Her eyes fell upon the wicked blade of the knife she had been wagging at him, and she had the grace to lower it hastily. She was flushed and out of breath.

“And so says everyone in these parts,” Couch added. “Begging your pardon, my lord, for expressing an opinion in your hearing unasked.”

“That never stopped you when I was a lad,” Jasper said. “I seem to remember growing heartily tired of hearing your opinion, Couch.”

“Well,” the butler said, looking somewhat abashed, “if you would tie the footman’s wig to the back of his chair when he nodded off in the hall, and if you would ride down the waterfall when you were wearing your good clothes and tear holes in your coat and your breeches when they caught on branches and stones on your way down, you had to expect to hear my opinion, my lord.”

“Let me hear it now again, then,” Jasper said, grinning and sitting down on one of the long benches that stretched the length of the kitchen table and helping himself to an apple, into which he bit with a loud crunch. “Tell me about my father.”

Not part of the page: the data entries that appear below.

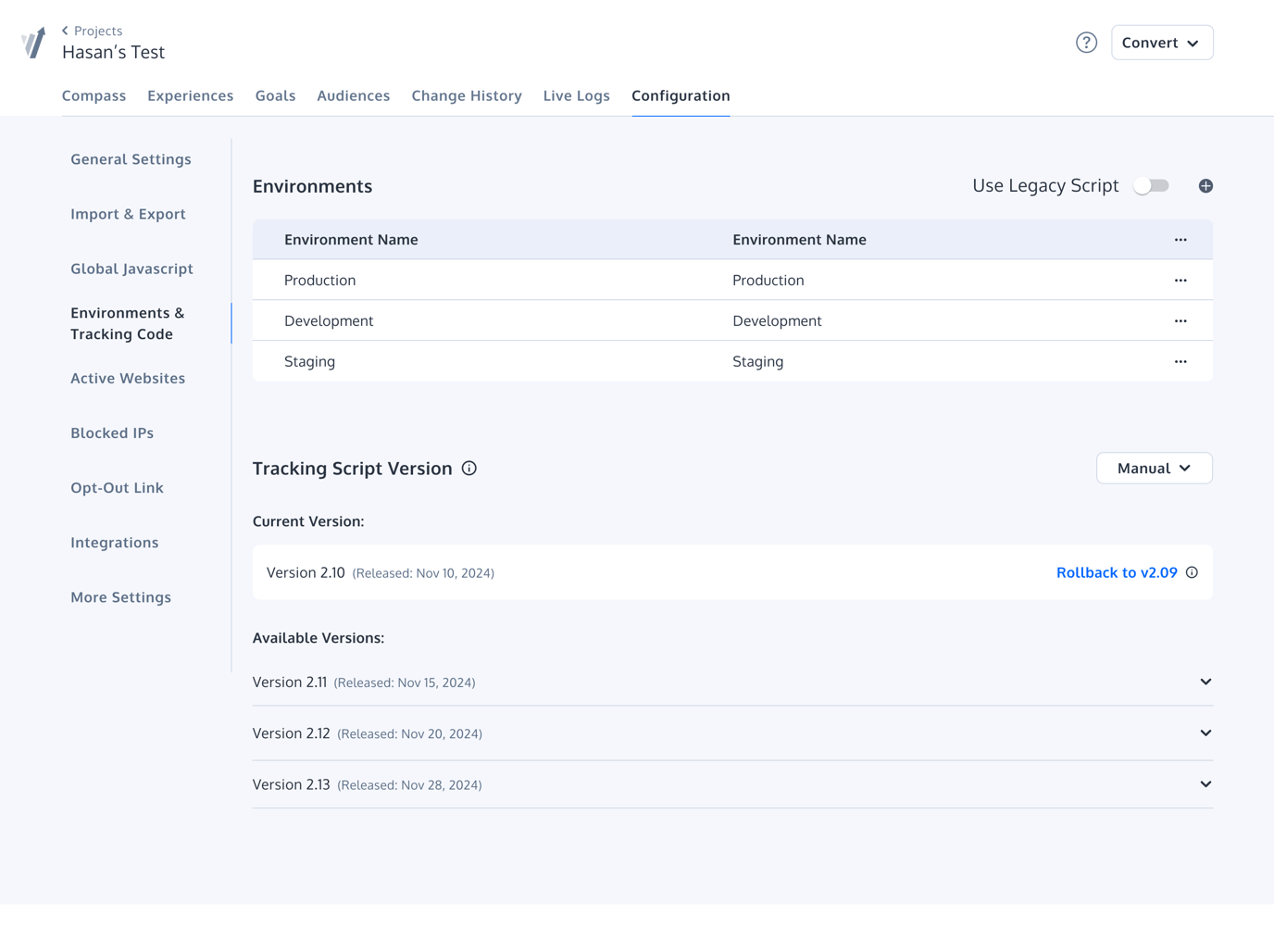Open the three-dot menu for Staging environment
Screen dimensions: 1274x952
(1180, 361)
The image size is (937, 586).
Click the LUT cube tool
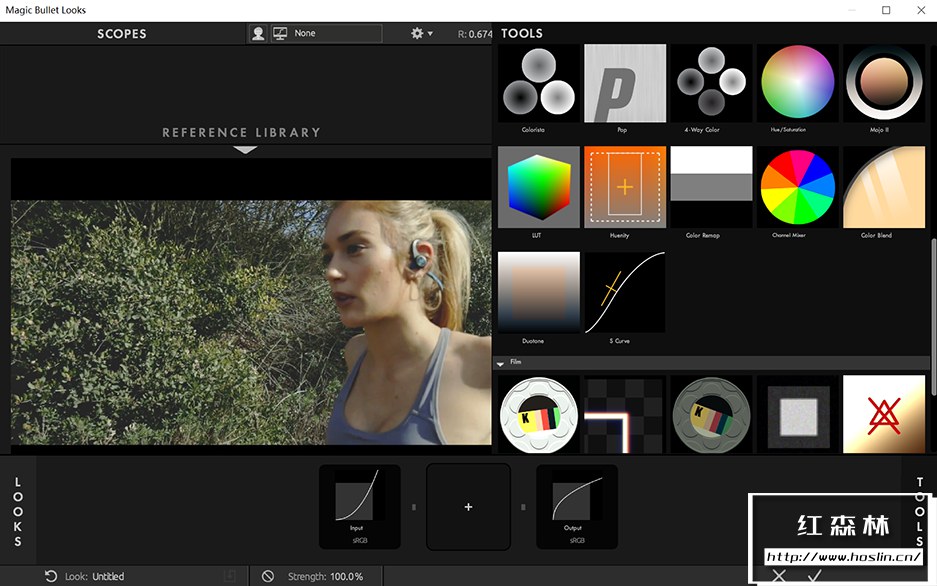[538, 187]
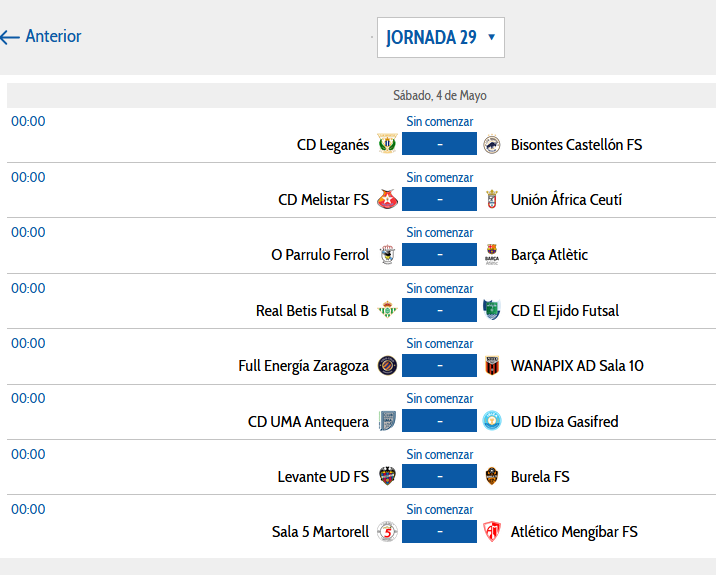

They both told him a good deal even though they exchanged a look first, as if even now they were afraid of breaking a rule set by a dead man. His mother’s second husband had cast a long, dark shadow, Jasper reflected.

He could not stay in the kitchen for long. Charlotte had borne off the young people in gigs and on horseback to the village, where they intended to look at the church-probably very briefly if Jasper knew anything about young persons-before taking refreshments in the taproom at the inn. He had promised to show the gallery to Lady Hornsby and Dubois and his wife and give them a bit of a history lesson about his family and Cedarhurst. His uncle was going to join them too.

He had hoped that Katherine would accompany him-that was why he had been looking for her-but she had vanished, probably into the village for one of her committee meetings.

The young people had in no way been tired out by their outing, it appeared later at luncheon. It was decided that they would walk about the lake during the afternoon. They had been down to the water several times, to stroll along the near bank and to picnic there and take out the boats on one occasion, but they had never yet found the time to walk to the far side-or to take the wilderness walk.

“It is really very pretty on the other side,” Charlotte explained. “There are lovely views from every point, and there are several places to sit and rest-including the little cottage, which is really just a folly. We will save the full wilderness walk through the hills for another day.”

“I would think so too,” Miss Fletcher said. “My shoes will be all worn out before I return home, not to mention my feet.”

“You must allow me to escort you, then, Miss Fletcher,” Thane said, his voice half cracking over the words, as the voices of very young gentlemen frequently did, “and you may lean upon my arm.”

“Oh, thank you, Mr. Thane,” she said, blushing while the younger Miss Dubois giggled.

Why did very young ladies giggle so much? And why did they do it almost without ceasing when other young ladies were with them-and even more so when there were young gentlemen within earshot? But Jasper listened to it all with an amused indulgence.